Second Thatcher, Tonetti collaboration entering clinical trial

There is currently no oral selective estrogen receptor degrader (SERD) on the market today to treat breast cancer. University of Illinois Cancer Center members Greg Thatcher and Debra Tonetti believe they’ve developed a product that will change that.

G1T48, licensed to Durham, N.C.-based biopharmaceutical company G1 Therapeutics, has entered into Phase 1/2a clinical trial. The drug was demonstrated to be more potent in preclinical trials to fulvestrant – the only SERD approved by the U.S. Food and Drug Administration to treat hormone receptor positive metastatic breast cancer in postmenopausal women, according to representatives at G1 Therapeutics.

About 70 percent of breast cancer patients have estrogen receptor positive (ER+) tumors, said Tonetti, PhD, professor of pharmacology and interim department head of biopharmaceutical sciences in the UIC College of Pharmacy. Tamoxifen and aromatase inhibitors – both of which are considered endocrine or hormone therapy – represent first-line treatment for ER+ patients. However, up to 50 percent of these patients either do not respond to the treatment or acquire resistance within five years of therapy, she said.
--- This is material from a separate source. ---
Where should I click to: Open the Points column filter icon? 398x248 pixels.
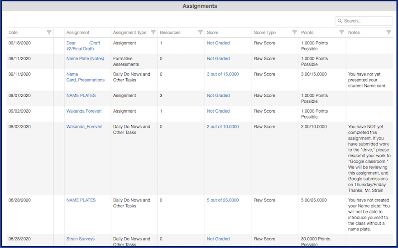(x=341, y=32)
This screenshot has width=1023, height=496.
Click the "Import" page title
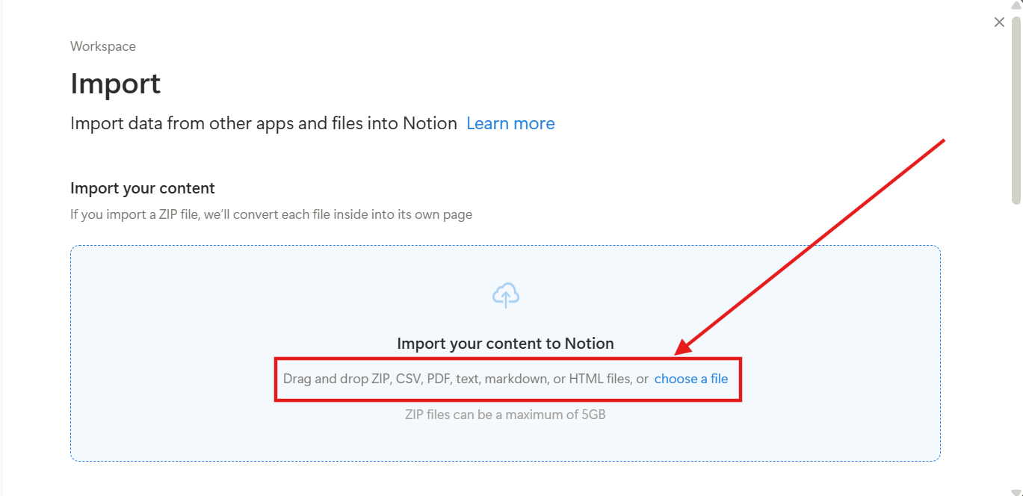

G1 Therapeutics had been interested in licensing a SERD drug but had not found one that they thought would succeed. But after reviewing the pre-clinical data for G1T48, the company believed it was the one, Thatcher said.

“Compared to pharmaceutical companies, resources in academia are quite limited. Therefore, a new niche must be uncovered, and we feel G1T48 may be the first in its class, and the best in its class,” said Thatcher, Hans W. Vahlteich Chair of Medicinal Chemistry and co-director of the UI Cancer Center’s Translational and Oncology Program. “We believe patients will better tolerate and respond to G1T48 since it’s a once-daily oral medication.”

Fulvestrant was approved by the U.S. Food and Drug Administration in 2002, making it the first and only SERD on the market. It blocks and causes degradation of estrogen receptors and is used to treat metastatic breast cancer, most often after other hormone drugs (like tamoxifen or an aromatase inhibitor) have stopped working. It is given by injections into the buttocks. For the first month the shots are given two weeks apart. After that, they are given once a month. Fulvestrant is currently approved only for use in post-menopausal women.

There is strong scientific rationale and clinical validation supporting the combination of a SERD with a CDK4/6 inhibitor, such as palbociclib. G1 Therapeutics is interested in using G1T48 in combination with their own CDK4/6 inhibitor, lerociclib, for the treatment of patients with ER+, HER2- breast cancer, G1 Therapeutics stated.

This has been a busy, and successful, year for Thatcher and Tonetti, as G1T48 is the second drug they’ve developed to enter clinical trials. TTC-352 is a selective estrogen mimic that causes complete tumor regression, but unlike tamoxifen, it may pose a reduced risk of uterine cancer development. The drug, which is being tested at four sites throughout the U.S., with a fifth trial soon to be opened at the University of Illinois Hospital & Health Sciences System, is a selective human estrogen receptor partial agonist (ShERPA).

The Phase 1 trial on TTC-352 is nearing completion and Tonetti is optimistic that the drug will one day be a viable option to treat patients with breast cancer.  “We’re encouraged by the initial findings, and we’re optimistic about the future successful treatment of patients,” she said.